Mrs. Blossom doesn’t grasp the significance of the statue’s plainness until that nagging voice reminds her of Allan’s message about her “eyes”—and then her memory for colors alerts her to Allan’s salmon-colored “gummies.” Even then, she doesn’t guess the duplicity of her all-too-friendly neighbor, Pat, until the latter confronts her and demands the sapphires. Earlier, lamenting her lack of glamor, Mrs. Blossom sighed to herself that she wasn’t “the femme fatale of the MS Solitaire” (174), a reference to a character archetype of detective noir. That title, it turns out, belongs to Pat Siemen, who, like the femme fatales in noir, uses her appearance and cunning to manipulate those around her. Her charms work for a time on Mrs.

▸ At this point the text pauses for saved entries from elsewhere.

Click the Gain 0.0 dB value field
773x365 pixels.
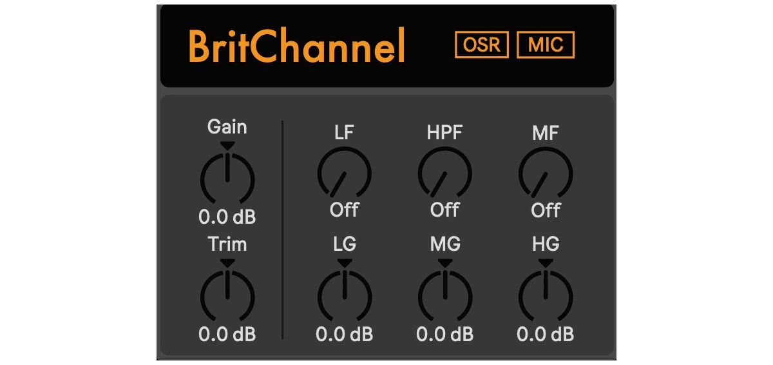click(x=227, y=217)
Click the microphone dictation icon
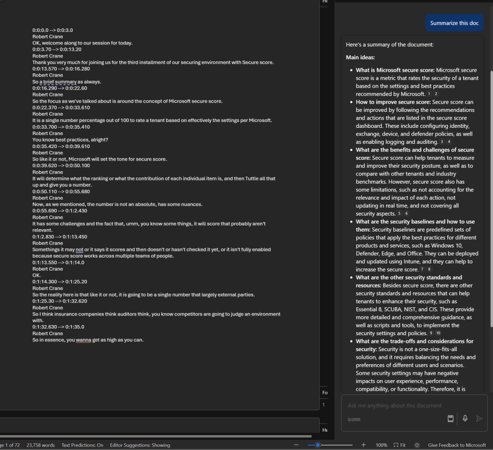 tap(465, 419)
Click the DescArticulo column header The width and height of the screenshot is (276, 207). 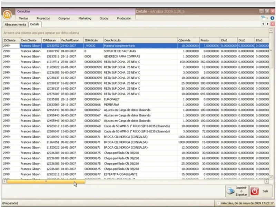(x=140, y=40)
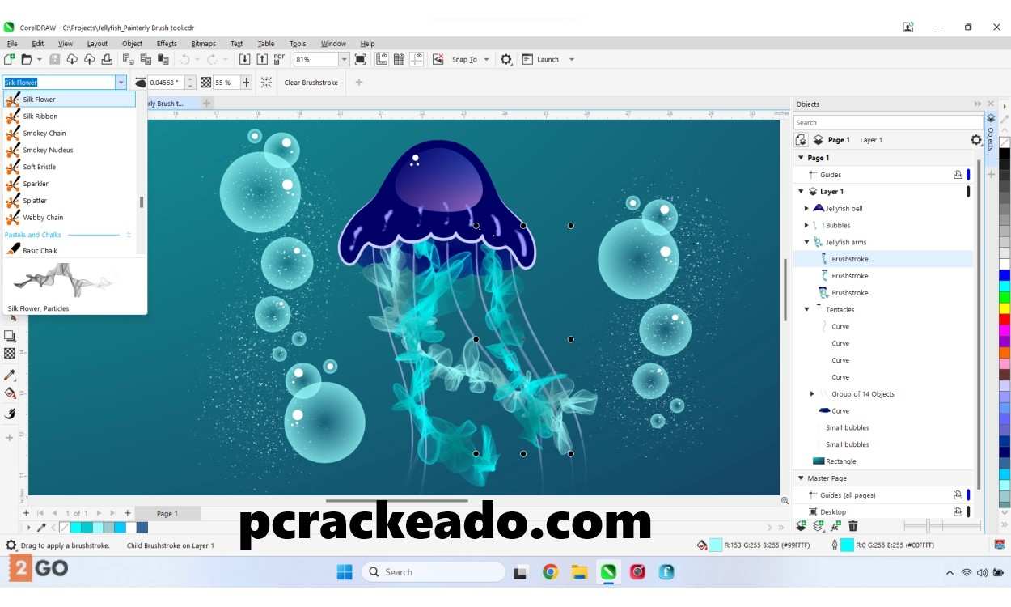The image size is (1011, 607).
Task: Click the yellow swatch in the color palette
Action: tap(1004, 308)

Blossom, who is vulnerable to them because she sees Pat as everything she wishes she was: sophisticated, confident, and thin. However, in these final chapters, the pieces of the mystery come together for her—she calls Pat by her real name, Constance Saylor, which was changed to a synonymic alias when she faked her death. The Swiss money and Pat’s home near Switzerland, where Constance “died,” are her other clues.

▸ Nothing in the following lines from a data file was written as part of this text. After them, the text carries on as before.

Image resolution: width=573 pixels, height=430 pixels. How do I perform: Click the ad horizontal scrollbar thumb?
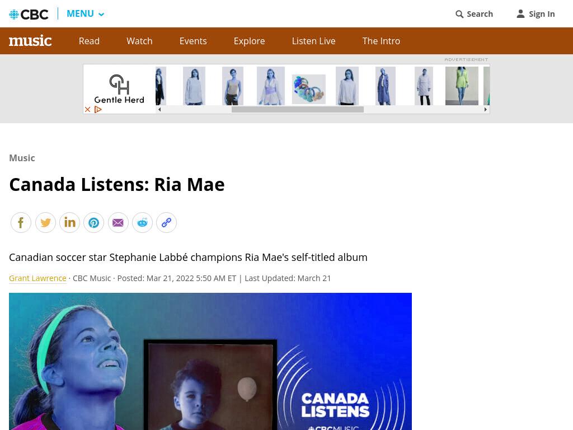tap(298, 109)
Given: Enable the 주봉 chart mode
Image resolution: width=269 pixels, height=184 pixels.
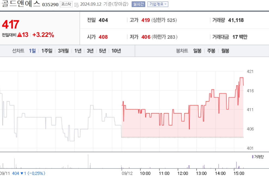Looking at the screenshot, I should click(x=211, y=51).
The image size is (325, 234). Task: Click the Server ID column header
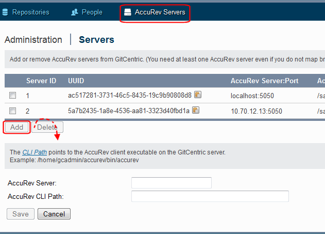pyautogui.click(x=41, y=81)
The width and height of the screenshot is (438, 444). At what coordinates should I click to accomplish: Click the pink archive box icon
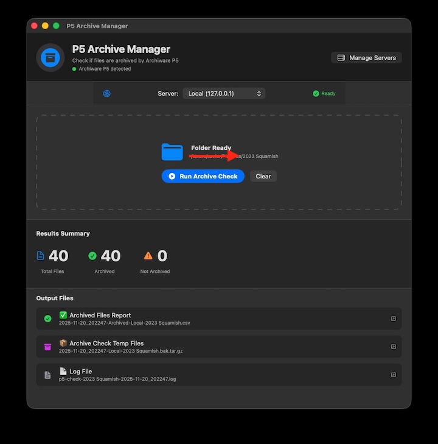point(47,347)
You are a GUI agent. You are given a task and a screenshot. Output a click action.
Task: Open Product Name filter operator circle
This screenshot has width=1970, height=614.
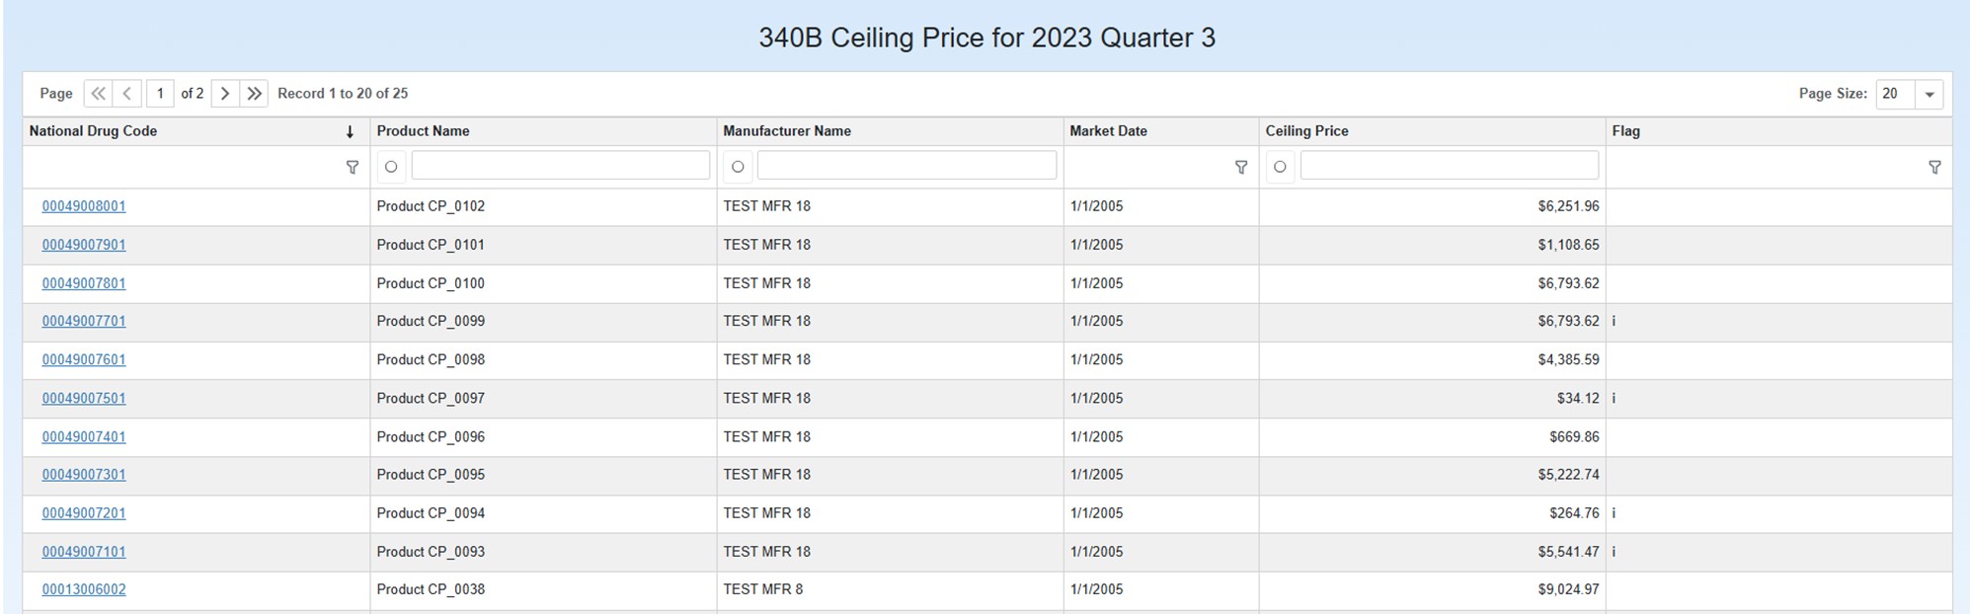[x=391, y=167]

The novel brings its exploration of The Power of Subverting Expectations to a close with Mrs. Blossom’s mental and physical besting of the criminals, exemplifying how they have underestimated her because of her age and weight. Summoning strength, wit, and courage, Mrs. Blossom knocks Marko off balance and uses her size to hurl him off the ship. However, over the side go Mrs. Blossom’s prized possessions, the diamond earrings given to her by Harold. With this symbolic act, which saves her and Elinor’s lives, Mrs. Blossom chooses friendship and the future over wealth and the sanctification of the past. This, she reflects, may be the answer to that “itch she felt, [that] was keeping her from being contented” (220), which was “not money, not love” (220). As Pat Siemen is taken away, Mrs. Blossom can’t help but wish Pat had taken her own advice and become “the main character in [her] own life” (247), rather than live under the heel of Marko. This reflection and her own growing confidence highlight the completion of Mrs. Blossom’s character arc as she embraces her independence and freedom with a burgeoning confidence.

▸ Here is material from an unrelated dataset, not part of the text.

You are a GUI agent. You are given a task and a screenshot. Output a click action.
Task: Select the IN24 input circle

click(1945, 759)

In the novel’s last scene, Mrs. Blossom, who has begun to enjoy the wide-ranging pleasures of an independent life, rather than tie herself down with a husband or lover (such as Paul, who remains a potential future companion), runs into Danny at a Baltimore bistro. Mrs. Blossom knows that she owes some of her “blossoming” to Danny and Cece, whose clothes and fashion advice helped open up her life. Now, at her request, Danny opens her “fortune cookie” locket, unfolding Harold’s message to read aloud to her. But before he can speak, she can tell from his eyes that “everything [is] fine”—that she can stop “living in the past” and embellish her life’s canvas “corner to corner with whatever colors she chose” (257). This moment finalizes Mrs. Blossom’s movement into a new era in her life and the final closure of her struggles with the past. In her seventies and beyond, her canvas will glow with the new friendships she has made, now that her self-confidence has finally blossomed, the result of Reclaiming Identity and Agency in Later Life.